[Start of section]

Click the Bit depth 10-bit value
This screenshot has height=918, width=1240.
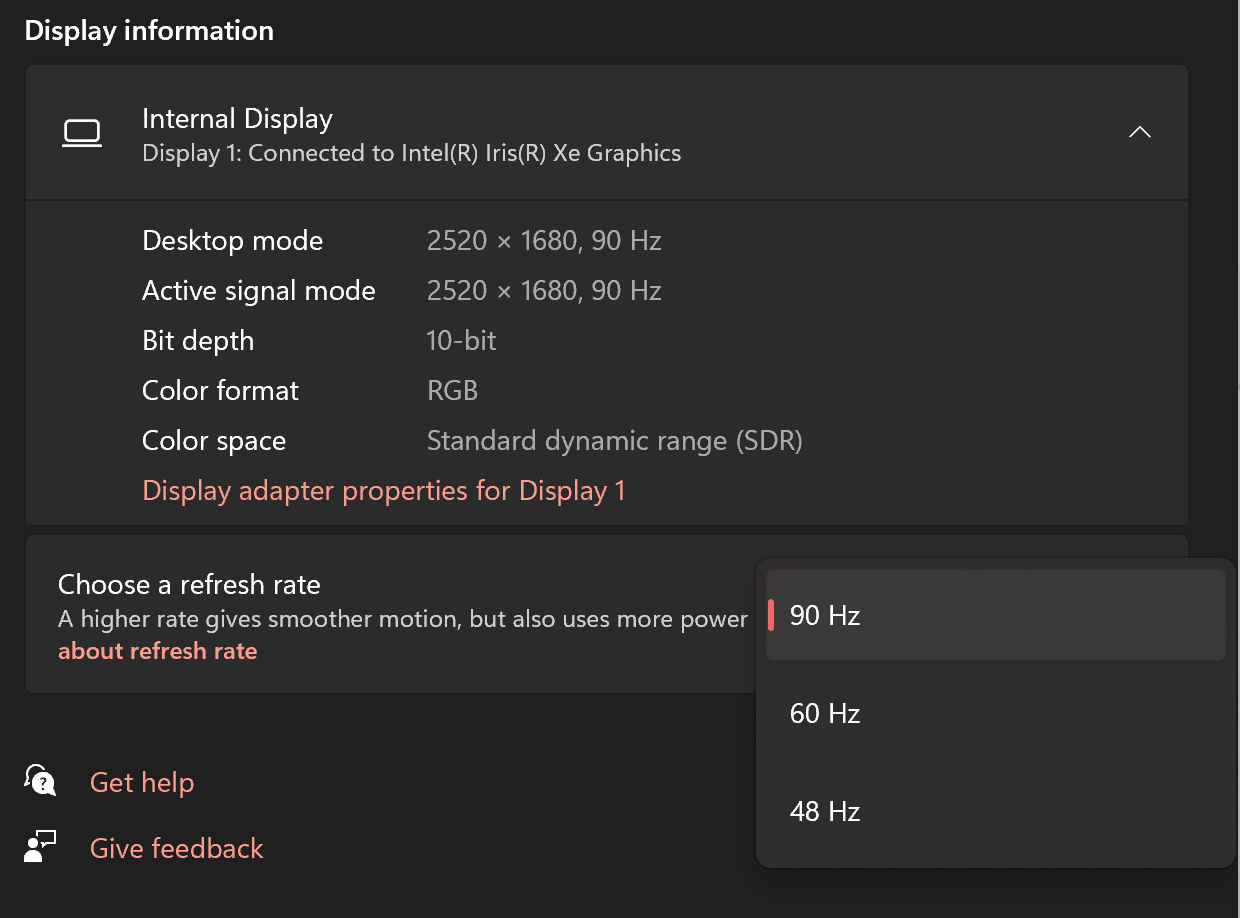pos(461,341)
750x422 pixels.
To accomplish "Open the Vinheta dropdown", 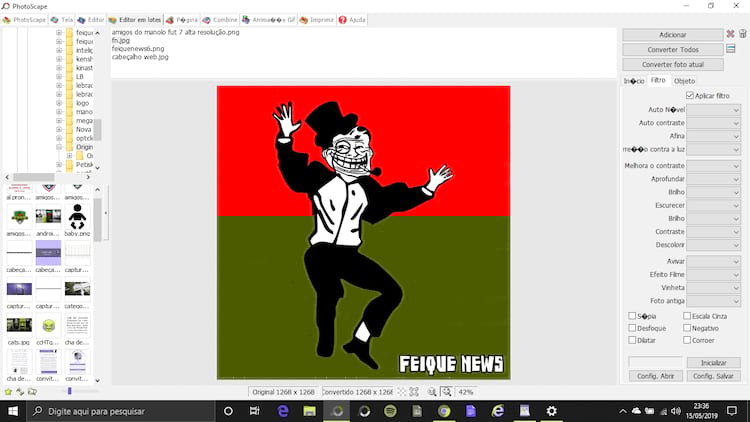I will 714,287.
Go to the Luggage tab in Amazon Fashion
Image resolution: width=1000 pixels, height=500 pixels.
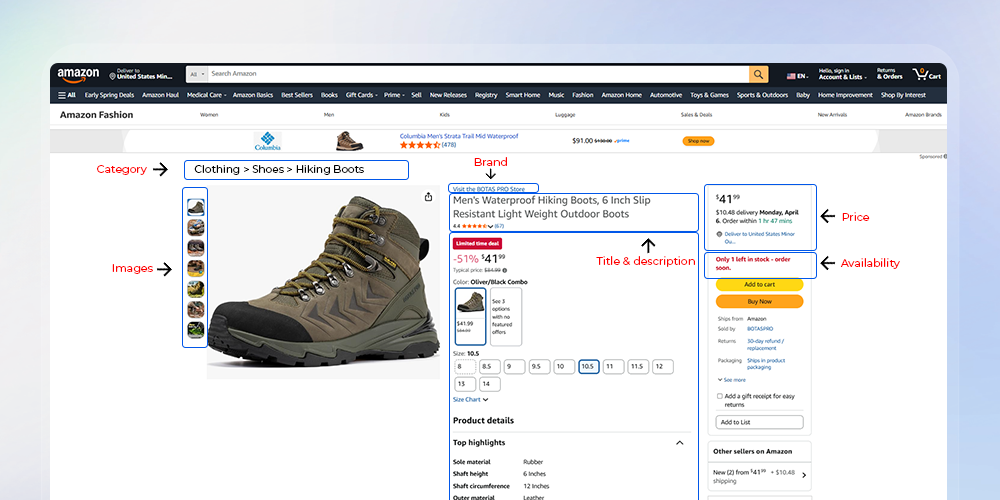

[End of section]

● **ASSIGNMENT**: Show every line of the listing in which the string "pixels" can be found.

● **SOLUTION FOR THIS TASK**:
750x422 pixels.
Image resolution: width=1000 pixels, height=500 pixels.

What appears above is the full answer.